SELECTED EXCERPT:
The Hai Van Pass also has had military significance both in ancient and modern times. It creates a major barrier to any army that is on foot.
But regardless of the history of Hai Van, the best reason to take a drive over the mountain pass is simply that it’s an exciting and spectacularly beautiful road trip! You can see lush greenery cascades down the mountain, views of the sandy beaches, and crystal clear water for most of the journey. You’ll want to stop every 1/2 mile or so to take pictures of the breathtaking scenery.
How to Visit the Hai Van Pass
The Hai Van Pass is easily accessible from the three popular tourist towns nearby – Hue, Da Nang, and Hoi An. The best and most cost-effective way to experience the Hai Van Pass is by renting a motorbike and driving it yourself. However, if your motorbike driving skills aren’t up to snuff, you can hire a motorbike with a driver. Another option is to hire a car and driver to take you up and over the mountains.
Note: The bus takes the faster, less scenic tunnel route and the train takes a route that is also beautiful but quite a bit closer to sea level.
Touring the Hai Van Pass by Motorbike
Wondering how long your journey over the Hai Van Pass takes? It will depend on what city you’re coming from and how often you stop along the way. You should allot 5-6 hours for a round trip journey if you’re coming from Da Nang or Hue. Driving it one way between Da Nang and Hue is about a 3-hour trip.
If you’re planning on starting or ending in Hoi An, add an extra 1-1.5 hours each way for the journey between Hoi An and Da Nang.
The National Route 1A is paved so you won’t need to worry about a bumpy or particularly dusty road trip. But, the Hai Van Pass has several steep sections where the gradient can exceed 10%. Be sure to rent a bike in good working condition. It will be difficult to make it up some of the steeper sections, especially if you plan on fitting two people on the bike. When it comes to the Hai Van Pass it’s best to rent a well-maintained motorbike with a little more oomph.
We would highly recommend renting a motorbike from Tigit Motorbikes. They offer touring style motorbikes that are well suited for the Hai Van Pass. Some of them include the Honda Blade (110cc) or the Honda XR (150cc). The staff members are kind, knowledgeable and courteous, and their bikes are in perfect condition. They also have a good selection of quality helmets in a variety of sizes.

TASK REQUIREMENTS:
[a] Rewrite the records, starting at the line containing "商業施設 (785, 222)" and ending at the line containing "トップ (37, 145)", as a Markdown table with the columns Row and Entry, one numbered row per line and no blank lines.
[b] Extend the Hai Van Pass travel guide, picking up right after its last sentence.

INPUT FOR THIS TASK:
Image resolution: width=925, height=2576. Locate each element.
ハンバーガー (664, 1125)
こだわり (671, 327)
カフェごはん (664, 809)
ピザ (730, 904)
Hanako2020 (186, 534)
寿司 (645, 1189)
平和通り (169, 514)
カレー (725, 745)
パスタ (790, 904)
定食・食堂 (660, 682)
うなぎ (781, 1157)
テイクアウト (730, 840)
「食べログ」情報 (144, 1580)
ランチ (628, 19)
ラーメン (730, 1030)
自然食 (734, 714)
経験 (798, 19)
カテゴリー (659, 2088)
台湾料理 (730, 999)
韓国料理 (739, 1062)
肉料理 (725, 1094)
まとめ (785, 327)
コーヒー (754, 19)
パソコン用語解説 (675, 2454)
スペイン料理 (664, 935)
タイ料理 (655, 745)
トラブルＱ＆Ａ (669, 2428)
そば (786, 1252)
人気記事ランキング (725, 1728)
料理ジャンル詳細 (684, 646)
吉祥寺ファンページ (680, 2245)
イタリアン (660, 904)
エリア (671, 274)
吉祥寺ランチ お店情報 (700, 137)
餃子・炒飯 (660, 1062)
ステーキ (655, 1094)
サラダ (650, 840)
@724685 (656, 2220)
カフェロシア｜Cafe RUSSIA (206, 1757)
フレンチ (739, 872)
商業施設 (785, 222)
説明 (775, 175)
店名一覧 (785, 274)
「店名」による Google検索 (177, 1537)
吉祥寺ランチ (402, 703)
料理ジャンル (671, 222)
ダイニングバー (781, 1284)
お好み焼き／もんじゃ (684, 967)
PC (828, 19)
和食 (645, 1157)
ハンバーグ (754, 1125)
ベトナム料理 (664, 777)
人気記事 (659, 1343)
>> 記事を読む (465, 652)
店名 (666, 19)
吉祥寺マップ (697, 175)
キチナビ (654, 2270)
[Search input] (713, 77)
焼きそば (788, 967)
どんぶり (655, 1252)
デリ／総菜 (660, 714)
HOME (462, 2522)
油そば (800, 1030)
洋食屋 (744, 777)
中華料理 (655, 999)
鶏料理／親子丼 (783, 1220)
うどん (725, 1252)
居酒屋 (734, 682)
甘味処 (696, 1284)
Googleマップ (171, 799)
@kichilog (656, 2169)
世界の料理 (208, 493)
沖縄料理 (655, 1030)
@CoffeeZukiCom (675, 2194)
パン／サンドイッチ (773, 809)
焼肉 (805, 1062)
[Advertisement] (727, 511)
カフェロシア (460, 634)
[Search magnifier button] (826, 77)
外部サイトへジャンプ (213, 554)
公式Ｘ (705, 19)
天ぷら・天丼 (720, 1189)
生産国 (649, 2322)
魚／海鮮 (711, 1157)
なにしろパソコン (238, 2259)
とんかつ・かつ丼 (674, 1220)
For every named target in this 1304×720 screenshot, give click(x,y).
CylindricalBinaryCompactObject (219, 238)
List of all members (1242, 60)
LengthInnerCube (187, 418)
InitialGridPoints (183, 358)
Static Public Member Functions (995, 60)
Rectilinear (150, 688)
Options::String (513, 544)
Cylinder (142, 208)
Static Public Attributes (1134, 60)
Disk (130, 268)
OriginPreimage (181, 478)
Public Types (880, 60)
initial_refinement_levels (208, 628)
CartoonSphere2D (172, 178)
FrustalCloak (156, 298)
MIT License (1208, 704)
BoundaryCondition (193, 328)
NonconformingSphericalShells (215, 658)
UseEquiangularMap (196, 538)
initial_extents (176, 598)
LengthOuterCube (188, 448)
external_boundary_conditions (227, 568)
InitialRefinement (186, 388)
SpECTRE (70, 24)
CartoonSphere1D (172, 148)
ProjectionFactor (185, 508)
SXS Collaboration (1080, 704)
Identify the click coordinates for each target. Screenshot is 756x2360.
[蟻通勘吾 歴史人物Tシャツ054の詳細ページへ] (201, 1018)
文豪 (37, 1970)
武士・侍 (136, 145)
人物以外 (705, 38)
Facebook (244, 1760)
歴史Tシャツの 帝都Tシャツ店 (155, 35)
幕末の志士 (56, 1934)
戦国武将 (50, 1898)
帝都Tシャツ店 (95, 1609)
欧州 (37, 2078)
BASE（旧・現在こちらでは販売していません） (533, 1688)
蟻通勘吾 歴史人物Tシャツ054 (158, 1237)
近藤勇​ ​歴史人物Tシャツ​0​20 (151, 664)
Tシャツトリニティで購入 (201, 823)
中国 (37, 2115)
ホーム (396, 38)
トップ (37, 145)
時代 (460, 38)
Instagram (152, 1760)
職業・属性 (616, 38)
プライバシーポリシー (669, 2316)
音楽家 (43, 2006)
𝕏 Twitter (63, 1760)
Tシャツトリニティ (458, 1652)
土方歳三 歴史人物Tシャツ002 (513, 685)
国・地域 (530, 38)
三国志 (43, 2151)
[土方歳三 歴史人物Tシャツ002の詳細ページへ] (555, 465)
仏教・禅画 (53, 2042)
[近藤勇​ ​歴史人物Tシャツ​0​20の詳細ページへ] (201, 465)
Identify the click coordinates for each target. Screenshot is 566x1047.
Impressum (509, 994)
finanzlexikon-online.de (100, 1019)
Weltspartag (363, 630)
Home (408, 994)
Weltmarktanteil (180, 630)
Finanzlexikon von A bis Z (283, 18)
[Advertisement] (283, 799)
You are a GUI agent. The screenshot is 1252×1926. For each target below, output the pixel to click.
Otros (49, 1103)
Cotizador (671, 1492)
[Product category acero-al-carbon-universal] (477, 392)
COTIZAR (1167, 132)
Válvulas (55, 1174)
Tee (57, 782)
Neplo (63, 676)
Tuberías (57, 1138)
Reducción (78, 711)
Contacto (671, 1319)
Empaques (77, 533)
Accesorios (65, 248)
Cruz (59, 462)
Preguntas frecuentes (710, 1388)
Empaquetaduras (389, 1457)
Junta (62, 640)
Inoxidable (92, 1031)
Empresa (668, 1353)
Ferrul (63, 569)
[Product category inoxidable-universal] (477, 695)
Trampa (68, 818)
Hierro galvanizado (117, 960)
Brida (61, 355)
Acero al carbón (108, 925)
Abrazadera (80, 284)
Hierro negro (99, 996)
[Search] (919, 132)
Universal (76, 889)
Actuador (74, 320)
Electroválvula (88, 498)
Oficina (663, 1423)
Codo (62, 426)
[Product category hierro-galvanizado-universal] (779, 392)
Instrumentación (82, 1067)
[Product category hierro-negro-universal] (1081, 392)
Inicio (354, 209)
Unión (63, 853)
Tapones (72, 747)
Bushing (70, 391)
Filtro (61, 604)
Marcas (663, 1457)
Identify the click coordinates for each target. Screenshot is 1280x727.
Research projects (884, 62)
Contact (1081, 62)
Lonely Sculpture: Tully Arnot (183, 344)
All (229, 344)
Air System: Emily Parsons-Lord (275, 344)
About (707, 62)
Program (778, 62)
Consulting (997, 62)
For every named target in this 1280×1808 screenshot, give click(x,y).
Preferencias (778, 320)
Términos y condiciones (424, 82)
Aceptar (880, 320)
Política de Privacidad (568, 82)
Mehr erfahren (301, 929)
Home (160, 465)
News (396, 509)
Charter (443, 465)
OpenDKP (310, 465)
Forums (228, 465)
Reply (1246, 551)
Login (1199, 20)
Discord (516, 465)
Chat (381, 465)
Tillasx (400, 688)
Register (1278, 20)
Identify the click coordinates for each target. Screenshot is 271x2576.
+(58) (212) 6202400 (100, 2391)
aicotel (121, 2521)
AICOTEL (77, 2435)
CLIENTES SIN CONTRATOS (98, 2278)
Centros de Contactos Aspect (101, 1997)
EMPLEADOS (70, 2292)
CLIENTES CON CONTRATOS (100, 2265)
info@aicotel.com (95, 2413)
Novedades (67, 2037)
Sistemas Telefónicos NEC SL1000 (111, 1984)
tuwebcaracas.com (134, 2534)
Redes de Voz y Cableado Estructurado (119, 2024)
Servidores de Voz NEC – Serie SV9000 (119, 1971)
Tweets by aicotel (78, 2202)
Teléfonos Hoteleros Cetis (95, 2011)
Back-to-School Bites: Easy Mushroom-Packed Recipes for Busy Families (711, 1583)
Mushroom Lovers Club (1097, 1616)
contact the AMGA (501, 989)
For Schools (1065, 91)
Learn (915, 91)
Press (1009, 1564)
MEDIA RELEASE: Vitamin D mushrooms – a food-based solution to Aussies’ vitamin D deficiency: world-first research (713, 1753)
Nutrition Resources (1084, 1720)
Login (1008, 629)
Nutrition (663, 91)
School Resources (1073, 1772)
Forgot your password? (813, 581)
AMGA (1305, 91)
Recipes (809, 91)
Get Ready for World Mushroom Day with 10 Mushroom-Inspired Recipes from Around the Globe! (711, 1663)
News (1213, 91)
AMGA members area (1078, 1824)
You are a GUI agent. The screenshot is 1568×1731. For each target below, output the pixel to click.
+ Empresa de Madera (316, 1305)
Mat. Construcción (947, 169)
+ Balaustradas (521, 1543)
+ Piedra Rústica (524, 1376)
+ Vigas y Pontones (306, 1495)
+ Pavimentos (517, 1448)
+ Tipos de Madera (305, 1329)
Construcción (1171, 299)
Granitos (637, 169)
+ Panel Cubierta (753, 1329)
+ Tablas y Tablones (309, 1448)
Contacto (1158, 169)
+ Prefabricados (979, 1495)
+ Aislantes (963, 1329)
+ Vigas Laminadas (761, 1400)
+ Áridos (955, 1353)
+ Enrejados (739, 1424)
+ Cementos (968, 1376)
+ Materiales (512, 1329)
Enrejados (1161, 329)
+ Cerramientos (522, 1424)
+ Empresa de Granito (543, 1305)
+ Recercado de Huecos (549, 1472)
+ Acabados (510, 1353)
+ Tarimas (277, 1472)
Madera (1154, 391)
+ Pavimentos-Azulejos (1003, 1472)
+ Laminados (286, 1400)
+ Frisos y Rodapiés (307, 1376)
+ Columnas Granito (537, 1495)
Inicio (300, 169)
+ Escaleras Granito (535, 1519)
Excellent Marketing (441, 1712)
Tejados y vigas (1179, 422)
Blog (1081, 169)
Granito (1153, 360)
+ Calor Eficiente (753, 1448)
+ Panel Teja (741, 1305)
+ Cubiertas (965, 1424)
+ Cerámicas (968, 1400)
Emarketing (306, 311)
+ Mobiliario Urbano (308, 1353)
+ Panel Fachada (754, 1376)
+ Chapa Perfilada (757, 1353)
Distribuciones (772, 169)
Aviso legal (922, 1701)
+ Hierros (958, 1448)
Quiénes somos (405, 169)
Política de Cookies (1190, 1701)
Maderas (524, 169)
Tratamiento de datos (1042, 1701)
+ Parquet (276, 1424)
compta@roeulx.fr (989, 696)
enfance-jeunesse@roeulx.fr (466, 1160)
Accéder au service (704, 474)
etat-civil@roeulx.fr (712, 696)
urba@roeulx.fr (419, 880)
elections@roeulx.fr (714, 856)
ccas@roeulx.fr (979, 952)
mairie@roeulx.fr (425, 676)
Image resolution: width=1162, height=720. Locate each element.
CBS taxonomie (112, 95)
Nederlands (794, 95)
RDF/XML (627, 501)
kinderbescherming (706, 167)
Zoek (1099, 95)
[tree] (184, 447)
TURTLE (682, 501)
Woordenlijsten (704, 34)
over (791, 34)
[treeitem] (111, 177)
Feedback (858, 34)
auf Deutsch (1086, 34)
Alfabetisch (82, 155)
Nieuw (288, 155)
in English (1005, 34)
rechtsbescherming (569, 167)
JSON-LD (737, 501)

SOLVED TASKS:
[a]
| Row | Entry |
|---|---|
| 1 | 商業施設 (785, 222) |
| 2 | 説明 (775, 175) |
| 3 | 店名一覧 (785, 274) |
| 4 | 「店名」による Google検索 (177, 1537) |
| 5 | 吉祥寺ランチ (402, 703) |
| 6 | 料理ジャンル (671, 222) |
| 7 | ダイニングバー (781, 1284) |
| 8 | お好み焼き／もんじゃ (684, 967) |
| 9 | PC (828, 19) |
| 10 | 和食 (645, 1157) |
| 11 | ハンバーグ (754, 1125) |
| 12 | ベトナム料理 (664, 777) |
| 13 | 人気記事 (659, 1343) |
| 14 | >> 記事を読む (465, 652) |
| 15 | 店名 (666, 19) |
| 16 | 吉祥寺マップ (697, 175) |
| 17 | キチナビ (654, 2270) |
| 18 | [Search input] (713, 77) |
| 19 | 焼きそば (788, 967) |
| 20 | どんぶり (655, 1252) |
| 21 | デリ／総菜 (660, 714) |
| 22 | HOME (462, 2522) |
| 23 | 油そば (800, 1030) |
| 24 | 洋食屋 (744, 777) |
| 25 | 中華料理 (655, 999) |
| 26 | 鶏料理／親子丼 (783, 1220) |
| 27 | うどん (725, 1252) |
| 28 | 居酒屋 (734, 682) |
| 29 | 甘味処 (696, 1284) |
| 30 | Googleマップ (171, 799) |
| 31 | @kichilog (656, 2169) |
| 32 | 世界の料理 (208, 493) |
| 33 | 沖縄料理 (655, 1030) |
| 34 | @CoffeeZukiCom (675, 2194) |
| 35 | パン／サンドイッチ (773, 809) |
| 36 | 焼肉 (805, 1062) |
| 37 | [Advertisement] (727, 511) |
| 38 | カフェロシア (460, 634) |
| 39 | [Search magnifier button] (826, 77) |
| 40 | 外部サイトへジャンプ (213, 554) |
| 41 | 公式Ｘ (705, 19) |
| 42 | 天ぷら・天丼 (720, 1189) |
| 43 | 生産国 (649, 2322) |
| 44 | 魚／海鮮 (711, 1157) |
| 45 | なにしろパソコン (238, 2259) |
| 46 | とんかつ・かつ丼 (674, 1220) |
| 47 | For every named target in this 1304×720 screenshot, give click(x,y). |
| 48 | CylindricalBinaryCompactObject (219, 238) |
| 49 | List of all members (1242, 60) |
| 50 | LengthInnerCube (187, 418) |
| 51 | InitialGridPoints (183, 358) |
| 52 | Static Public Member Functions (995, 60) |
| 53 | Rectilinear (150, 688) |
| 54 | Options::String (513, 544) |
| 55 | Cylinder (142, 208) |
| 56 | Static Public Attributes (1134, 60) |
| 57 | Disk (130, 268) |
| 58 | OriginPreimage (181, 478) |
| 59 | Public Types (880, 60) |
| 60 | initial_refinement_levels (208, 628) |
| 61 | CartoonSphere2D (172, 178) |
| 62 | FrustalCloak (156, 298) |
| 63 | MIT License (1208, 704) |
| 64 | BoundaryCondition (193, 328) |
| 65 | NonconformingSphericalShells (215, 658) |
| 66 | UseEquiangularMap (196, 538) |
| 67 | initial_extents (176, 598) |
| 68 | LengthOuterCube (188, 448) |
| 69 | external_boundary_conditions (227, 568) |
| 70 | InitialRefinement (186, 388) |
| 71 | SpECTRE (70, 24) |
| 72 | CartoonSphere1D (172, 148) |
| 73 | ProjectionFactor (185, 508) |
| 74 | SXS Collaboration (1080, 704) |
| 75 | Identify the click coordinates for each target. Screenshot is 756x2360. |
| 76 | [蟻通勘吾 歴史人物Tシャツ054の詳細ページへ] (201, 1018) |
| 77 | 文豪 (37, 1970) |
| 78 | 武士・侍 (136, 145) |
| 79 | 人物以外 (705, 38) |
| 80 | Facebook (244, 1760) |
| 81 | 歴史Tシャツの 帝都Tシャツ店 (155, 35) |
| 82 | 幕末の志士 (56, 1934) |
| 83 | 戦国武将 (50, 1898) |
| 84 | 帝都Tシャツ店 (95, 1609) |
| 85 | 欧州 (37, 2078) |
| 86 | BASE（旧・現在こちらでは販売していません） (533, 1688) |
| 87 | 蟻通勘吾 歴史人物Tシャツ054 (158, 1237) |
| 88 | 近藤勇​ ​歴史人物Tシャツ​0​20 (151, 664) |
| 89 | Tシャツトリニティで購入 (201, 823) |
| 90 | 中国 (37, 2115) |
| 91 | ホーム (396, 38) |
| 92 | トップ (37, 145) |

[b]
Now that most automobile traffic flows through the Hai Van Tunnel, you’ll find the Hai Van Pass to be an easy drive. It has little traffic and minimal dangers. However, there are quite a few tight turns, a steep gradient, and drivers that are occasionally distracted by the views.
You’ll also find that cars and trucks have no reservations about passing you around blind corners. Also, visibility on the road can be limited by the mist that rises from the sea. Just drive defensively, keep your eyes on the road, and you’ll be fine!
The route over the Hai Van Pass is very easy to follow, but navigating to the beginning of it from either Hue or Da Nang can be tricky. It’s best to have a cell phone with a Vietnamese SIM card so you can use Google Maps.
Note: Make sure you fill up on gas prior to leaving civilization as there are no gas stations on the Hai Van Pass.
Amenities along the Hai Van Pass (and What to Bring)
There are a few roadside shops selling water, snacks, and coffee. It’s worth stopping to get out of the hot sun and enjoy the views. One of them is built around a massive rock where you can get 360° panorama views of the area. And their next door neighbor has hammocks that are perfect for relaxing.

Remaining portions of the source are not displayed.